Management of alveolar synechiae starts with assessment of general condition of patient, presence of other anomalies and syndromic associations, need for airway and feeding tubes if mouth opening is restricted. Radiographs should be obtained to rule out TMJ ankylosis and bony union. The main goal of surgery is early division of the adhesions to release trismus, achieve normal feeding, avoid upper airway obstruction and to allow for normal mandibular growth and function. In this case there were fibrous bands with no bony union at maloar regions of upper and lower alveolar ridges.
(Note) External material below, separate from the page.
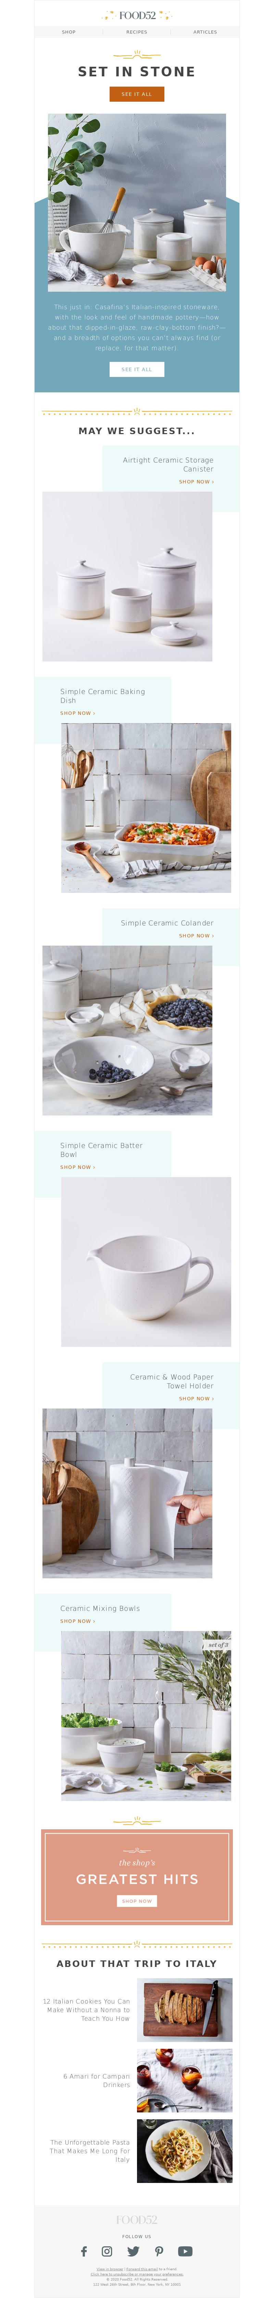Shop now for Simple Ceramic Colander
The image size is (274, 2298).
(x=196, y=936)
It must be remembered that although surgery is simple anaesthesia is sometimes difficult. Fiber optic bronchoscope, nasal endotracheal intubation and even tracheostomy is required.8 Another important fact to be occasionally mentioned is that normal-range mouth opening often cannot be obtained in the early postoperative period but it usually regains within 1-2 weeks postoperatively so forceful opening of mouth should not be attempted.9 Use of silastic bite blocks, sheets, rubber and gauze can be used as a splint for mouth opening and prevent secondary adhesions of raw areas.9,10 In this case transoral approach were used and after division of bands endotracheal tube was inserted. Good mouth opening was achieved 10 days after surgery without manual manipulation.
Congenital alveolar synechiae frequently have syndromic associations although few cases occur in isolation. Fibrous alveolar synechiae once excised properly have excellent outcomes because there is no associated bony or muscular abnormality. Bony fusion must be ruled out radiologically in every case. To treat the patient effectively, it is vital to secure the airways, ensure adequate nutrition and achieve enough mouth opening without any complication or recurrence.
1. Denion E, Capon N, Martinot V, Pellerin P. Neonatal permanent jaw construction because of synechiae and Pierre Robin sequence in a child with van der Woude syndrome. Cleft Palate Craniofac J 2002; 39: 115-9.
2. Goodacre TE, Wallace AF. Congenital alveolar fusion. Br J Plast Surg 1990; 43: 203-9.
3. Cohen MM Jr. Syndromes with cleft lip and cleft palate. Cleft Palate J 1978; 15: 306-28.
4. Tanrikulu R, Erol B, Görgün B, Ilhan O. Congenital alveolar synechiae - a case report. Br Dent J 2005; 198: 81-8.
5. Valnicek SM, Clarke HM. Syngnathia: a report of two cases. Cleft Palate Craniofacial J 1993; 6: 582-5.
6. Reddy MP, Raghu SR. Congenital fusion of jaw and ankyloblepharon filiforme adnatum: Malformation and multiple systems anomaly. Indian J Plast Surg 2012; 45: 557-9.
7. King CTG. Teratogenic effects of meclozine hydrochloride on the rat. Science 1963; 141: 353.
8. Mortazavi SH, Kalantar MH. Congenital fusion of the jaws. Indian J Pediatr 2007; 74: 416-8.
9. Shams GM, Motamedi MH, Abad HL. Congenital fusion of the maxilla and mandible: brief case report. Oral Surg Oral Med Oral Pathol Oral Radiol Endod 2006; 102: e1-e3.
10. Subramanian B, Agarwal K, Panda K: Congenital fusion of the jaws: A management protocol. Int. J. Oral Maxillofac Surg 2010; 39: 924-28.